▸ **Aim of the task**:
Taking the line that contains "You are a GUI" as the start and the last line of the data as the end, repeat exactly every line in that span, but no pictures.

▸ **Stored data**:
******************************
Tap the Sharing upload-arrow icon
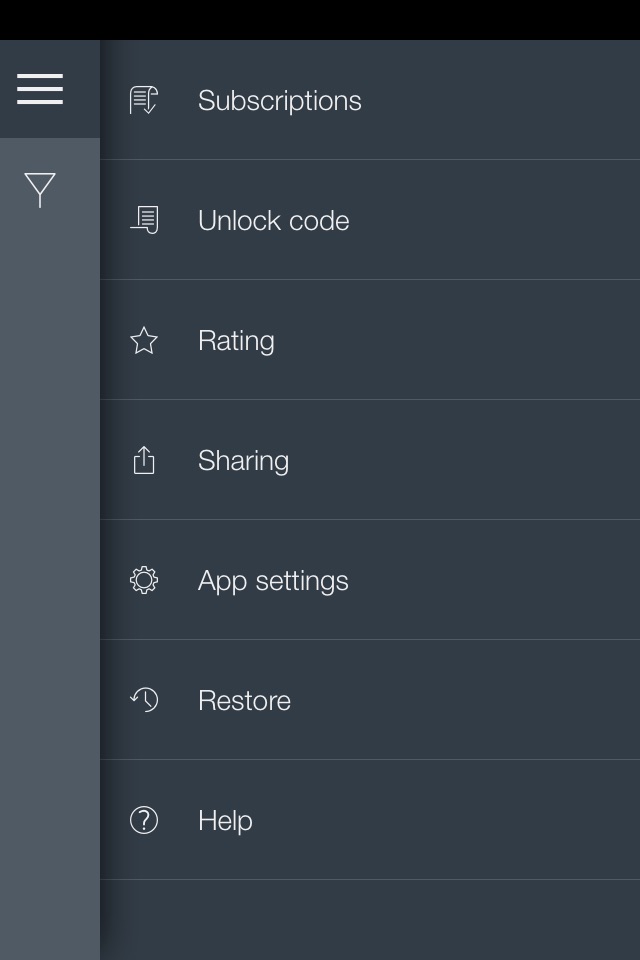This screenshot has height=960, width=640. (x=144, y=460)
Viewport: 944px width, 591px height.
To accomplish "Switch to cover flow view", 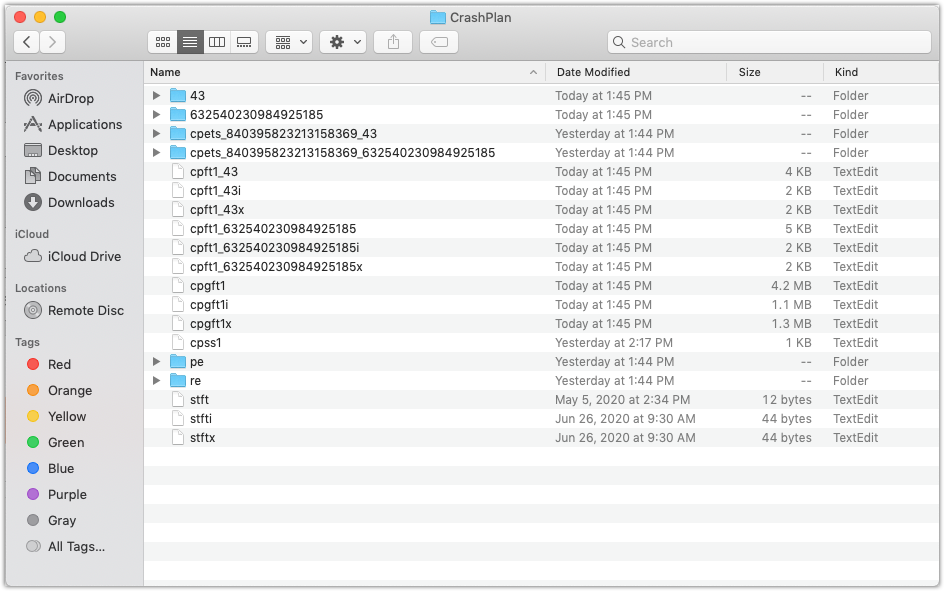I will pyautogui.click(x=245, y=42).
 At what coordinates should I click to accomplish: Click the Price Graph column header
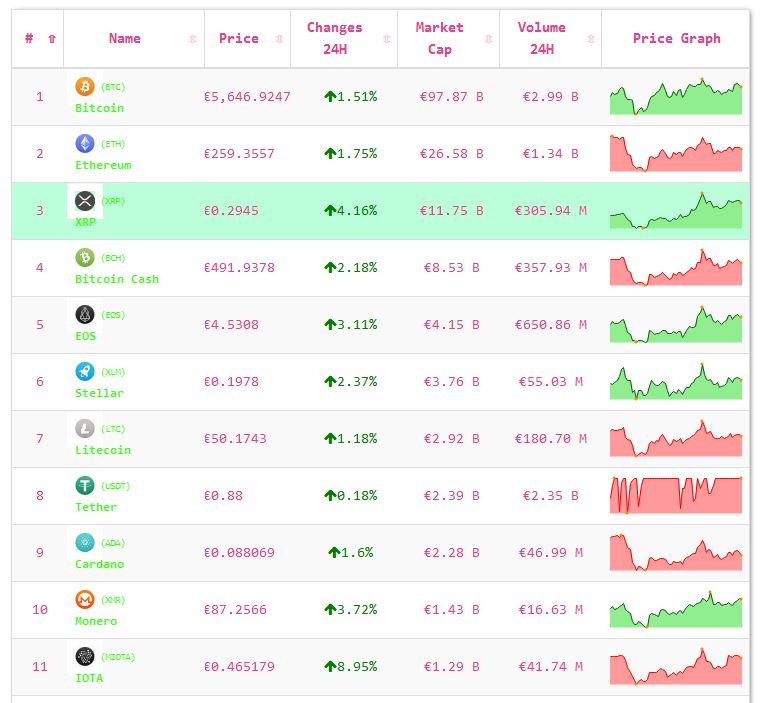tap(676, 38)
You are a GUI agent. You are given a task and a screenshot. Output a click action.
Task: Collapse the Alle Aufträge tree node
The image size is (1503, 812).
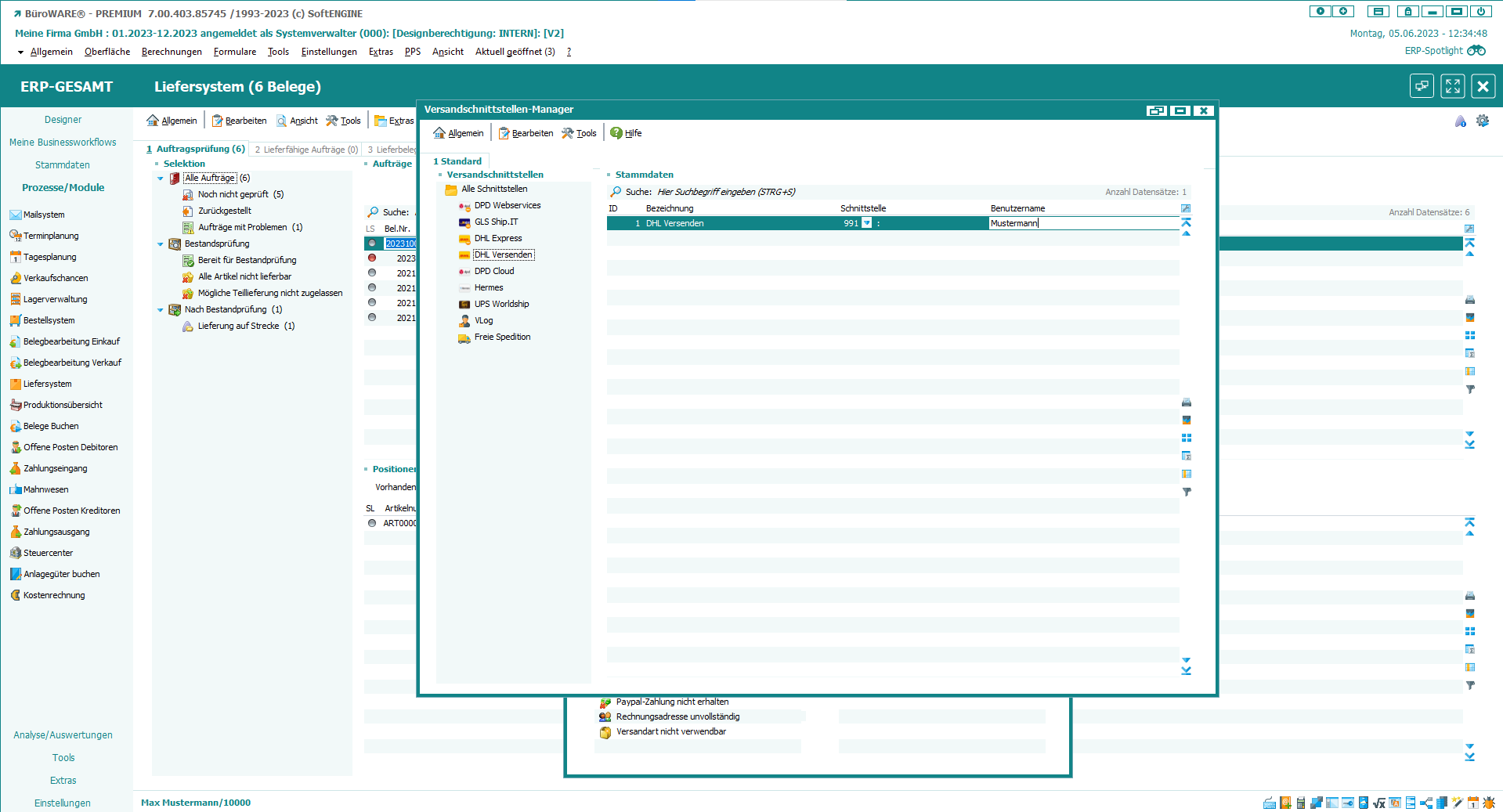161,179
******************************
▸ **Reply**:
You are a GUI agent. You are given a task and a screenshot. Output a click action.
Task: Collapse the Alle Aufträge tree node
The image size is (1503, 812).
161,179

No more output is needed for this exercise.